In 2004, Russell moved to free safety. He started all 16 games for the second consecutive season and recorded one interception in the regular season and another in the playoffs. Russell set a new career high with 111 tackles, and the Vikings beat the Green Bay Packers in the NFC playoffs, where Russell recorded his first playoff interception, before losing to the Philadelphia Eagles.

===Cleveland Browns===
Russell joined the Cleveland Browns as a restricted free agent in 2005. Russell was targeted by coach Romeo Crennel in free agency to solidify a young secondary. He became a defensive leader and the signal caller for a unit that finished 2nd in the NFL in passing yards allowed and 5th in points allowed. For the third straight season, he started all 16 regular season games. He finished with 70 tackles and three interceptions. His season was shortened due to injury the following year (2006); he totaled 51 tackles and one interception in 12 games before an elbow injury forced the Browns to place him on injured reserve.

===Seattle Seahawks===
In 2007, Russell signed with the Seattle Seahawks as an unrestricted free agent. Head coach Mike Holmgren said that he wanted Russell to be the "quarterback of the defense" for his team. Russell made 68 tackles and added an interception in 16 starts in 2007 as part of a secondary that allowed the fewest touchdown passes in franchise history. Russell again started 16 games in 2008, marking the 5th time in his career to start every contest. On September 5, 2009, the Seahawks released Russell.

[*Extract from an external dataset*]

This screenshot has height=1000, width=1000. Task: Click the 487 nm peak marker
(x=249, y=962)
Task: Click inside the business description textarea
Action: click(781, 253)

===Jacksonville Jaguars===
Russell signed with the Jacksonville Jaguars on September 8, 2009. Russell and defensive coordinator Mel Tucker were reunited after spending two previous seasons together (2005–2006) as members of the Cleveland Browns. Russell was released on November 21.

===Houston Texans===
Russell was signed by the Houston Texans on November 25. He played his last NFL game on January 3, 2010, when he helped the Texans secure their first winning season by beating the New England Patriots at Reliant Stadium.

==NFL career statistics==

Legend
|  | Led the league |
| Bold | Career high |

===Regular season===

Year: Team; Games; Tackles; Interceptions; Fumbles
GP: GS; Cmb; Solo; Ast; Sck; TFL; Int; Yds; TD; Lng; PD; FF; FR; Yds; TD
2002: MIN; 16; 2; 24; 19; 5; 0.0; 0; 1; 18; 0; 18; 2; 0; 0; 0; 0
2003: MIN; 16; 16; 95; 78; 17; 1.0; 2; 9; 185; 0; 50; 11; 0; 1; 0; 0
2004: MIN; 16; 16; 82; 62; 20; 0.0; 1; 1; 41; 0; 41; 7; 0; 1; 0; 0
2005: CLE; 16; 16; 70; 47; 23; 0.0; 0; 3; 50; 0; 37; 7; 0; 0; 0; 0
2006: CLE; 12; 12; 52; 43; 9; 0.0; 0; 1; 6; 0; 6; 4; 1; 0; 0; 0
2007: SEA; 16; 16; 68; 60; 8; 1.0; 2; 1; 0; 0; 0; 6; 0; 1; 0; 0
2008: SEA; 16; 16; 72; 55; 17; 1.0; 2; 0; 0; 0; 0; 3; 1; 0; 0; 0
2009: JAX; 9; 1; 12; 9; 3; 0.0; 0; 0; 0; 0; 0; 0; 0; 0; 0; 0
HOU: 3; 0; 4; 2; 2; 0.0; 0; 0; 0; 0; 0; 0; 0; 0; 0; 0
120; 95; 479; 375; 104; 3.0; 7; 16; 300; 0; 50; 40; 2; 3; 0; 0

===Playoffs===

Year: Team; Games; Tackles; Interceptions; Fumbles
GP: GS; Cmb; Solo; Ast; Sck; TFL; Int; Yds; TD; Lng; PD; FF; FR; Yds; TD
2004: MIN; 2; 2; 4; 3; 1; 0.0; 0; 1; 14; 0; 14; 1; 0; 0; 0; 0
2007: SEA; 2; 2; 12; 9; 3; 0.0; 0; 0; 0; 0; 0; 2; 1; 0; 0; 0
4; 4; 16; 12; 4; 0.0; 0; 1; 14; 0; 14; 3; 1; 0; 0; 0

==Personal life==
Russell's wife, Leslie, is a former All-American track athlete who attended San Diego State and competed in the 2004 Summer Olympic trials. Russell attended the University of Washington Foster School of Business after retiring from the NFL to pursue a master's degree in business administration. Brian and Leslie Russell have four children.